SAİD BİN ZEYD’İN KATILDIĞI SAVAŞLAR
Hz. Said, Bedir Savaşı hariç diğer savaşlarda Peygamberimizin(sav) yanı başındaydı. Bedir Savaşı’ndan önce Peygamberimiz(sav) Said b Zeyd’i ve Hz. Talha’yı keşif için görevlendirmişti. Bedir’in zaferle neticelendiğini öğrendiler. Bizzat savaşa katılamamakla üzüldülerse de, Peygamberimiz, onları savaşta çarpışmış gibi kabul etti ve ganimetten paylarını tam olarak verdi. Daha sonraki savaşlarda Peygamberimizle birlikte, birer cengâver olarak mücadele etmiştir.
Uhud ve Hendek gazveleri, Hudeybiye Antlaşması, Mekke’nin fethi, Huneyn ve Tebük Seferi ile Veda haccında bulunan Said, Resul-i Ekrem’in vefatından sonra da önemli görevler üstlenmiştir. Hz. Ebu Bekir’in halife seçilmesi sırasında ortaya çıkan ihtilâfları gidermek için büyük gayret sarf etmiştir. Hz.

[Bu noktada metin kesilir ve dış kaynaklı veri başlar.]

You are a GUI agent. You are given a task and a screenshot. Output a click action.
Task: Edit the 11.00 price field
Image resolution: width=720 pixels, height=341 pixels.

Ebu Bekir, vefatından önce yerine halife bırakacağı kimse ile ilgili genel eğilimi araştırırken onun da görüşüne başvurdu.
Ecnadeyn Savaşı’nda (13/634) ordu kumandanı Halid b. Velid’in talimatıyla süvari birliklerine, bu savaşta bozguna uğrayarak Fihl’e kaçan Bizans ordusuyla yapılan Fihl Muharebesi’nde piyade birliklerine kumanda etti ve her iki savaşın kazanılmasına büyük katkı sağladı. Yine kumandanlardan biri olarak katıldığı Yermük Savaşı’nda ve Dımaşk’ın fethinde önemli roller üstlendi. Ebu Ubeyde b. Cerrah kendisine Dımaşk valiliğini teklif edince o bunun yerine cihadı tercih etti. Hz. Ömer, vefatından önce oluşturduğu altı kişilik hilâfet şûrasına aşere-i mübeşşereden sağ kalanları aldığı halde onu dahil etmemesi yakın akraba olmalarıyla izah ediliyor.
Hz. Said uzun müddet fetih ordusuna hizmet etti. Irak ve Suriye bölgesinin İslam beldesi olmasında büyük katkıları oldu. Daha sonra bu toprakları adım adım gezdi. İlim ve irfan ışıkları saçtı. Hz. Osman ve Hz. Ali aleyhinde dedikoduları önlemek için uğraşmış ve başarılı olmuştur. Kufe valiliğinde Mugîre bin Şûbe görev yapıyordu. Bir gün Mugîre, Kûfe’nin en büyük camiinde oturmuş, halk da etrafında toplanmıştı.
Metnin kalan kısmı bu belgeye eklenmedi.